Lee, the Protagonist of Susan Choi's third novel, A Person
of Interest, works at a second rate university's mathematics
department in which its professors know that they are second
rate and that they will never attain recognition for their
work as professors, especially amongst younger, more brilliant
professors at universities with bigger names.
However,
their department does have one shining star: Dr. Hendley,
a young professor in the department's nascent computer science
section. Loquacious, beloved by his students who gather around
his office in droves, in a solid relationship with an attractive
female professor, and at the top of his field, the sky is
the limit for Hendley. It is for these reasons and more that
Lee dislikes Hendley, and it is for this reason that Lee does
not feel sorrow when Hendley is seriously wounded by a mail
bomb explosion in the office next to Lee's own; rather, Lee
feels almost a sense of joy because deep in his being is a
deep-rooted jealousy for those who possess things that he
does not.
In his
60s, twice divorced (his second wife, a Japanese woman, took
most of his possessions), and nearly estranged from his daughter,
Dr. Lee is, on the outside, a misanthropic, miserly old man
with whom most people avoid coming in contact. However, underneath
this exterior is a lonely man who keeps his door slightly
ajar, hoping that a student will visit him during his office
hours, hoping that his daughter will visit him, and living
in the memory of his time spent with his first wife who is
now deceased. It is this loneliness that makes Dr. Lee jump
at the opportunity to talk to the press, and state how horrible
the perpetrator who sent the bomb is. He soaks in the glory
of it all but soon retreats back into his shell because he
begins to feel guilty about the "joy" he felt when Hendley
was harmed by the bomb, so he does not attend a school gathering
the next day and also he does not attend Hendley's funeral
after the noted professor passes away.
Along
with the guilt, Lee is also heavily weighed upon by a letter
he receives from Lewis Gaither, a man who attended graduate
school at the same time Dr. Lee did and had been his only
friend until Gaither's wife Aileen left him to be with Lee.

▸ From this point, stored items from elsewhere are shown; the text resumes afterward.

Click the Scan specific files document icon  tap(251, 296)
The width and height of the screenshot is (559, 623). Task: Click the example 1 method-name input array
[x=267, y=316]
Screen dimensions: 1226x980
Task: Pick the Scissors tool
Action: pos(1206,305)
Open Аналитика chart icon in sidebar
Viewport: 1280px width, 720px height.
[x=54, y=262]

Terrified by how the bomb and letter parallel each other,
Lee comes to believe that maybe he was the true target of
the bomb and that an old grudge 30 years buried has come back.
Yet, Lee has bigger problems. Because of his recalcitrance
to see Hendley at the hospital and later attend his funeral,
government investigators come to his home, and soon he becomes
"a person of interest" who might know about the bombing even
if he is not the perpetrator himself. Soon, not trusted by
his neighbors and peers, Lee comes to desire his old solitary
life.
Choi
spends a great deal of time depicting the mental make up of
Lee's character. The reader learns a good portion of Lee's
likes and dislikes and why he has such difficulty forming
relationships with others. The reader also learns of events
such as Aileen's adulterous affair with Lee and his personal
betrayal of Gaither that eventually turns him into a bitter
man. However, because Choi is detailing such a frankly unlikable
character, the book becomes burdensome; one does not really
care why Lee is bitter because he treats everyone around him
poorly. This aspect of the novel improves as Lee's personality
softens towards the middle of the book. With this aspect in
mind, the narratives of other characters such as Aileen are
actually more enjoyable and easier to read than those dealing
with Lee.
However,
the detailed characterization of Lee, while quite tedious
at times, is also the novel's strongest characteristic. There
is indeed a mystery of who sent the bomb, but the true strength
of the book is creating a portrait of one individual, no matter
how unlikable that one character is. The reader comes to truly
understand Lee and, while not being able to agree with him
on all accounts, comes to sympathize a bit with an unlikable
character.
Aspects
of Lee's personality aside, Choi's does a fine job of showing
how society and the collective perceptions of society control
an individual. When Meursault was on trial in Albert Camus's
The Stranger, he was almost already found guilty by
the court because he did not show emotion at the funeral of
his mother. Because Lee did not put on a show of mourning
like others, something he believed to be undignified for himself
as well as the memory of Hendley, his coldness makes him a
suspect, and he is ostracized from the community in which
he has lived for 30 years.
A
Person of Interest is by no means a great novel and in
a number of ways is also not an enjoyable one, but Choi has
created a complex character study detailing the life of a
bitter, isolated man whose life is destroyed because he does
not act as society believes he should. In a time when nonconformists
are not be trusted, especially if they are immigrants, Choi's
novel could have a stronger impact than it normally would
in more peaceful times.
(July
2008)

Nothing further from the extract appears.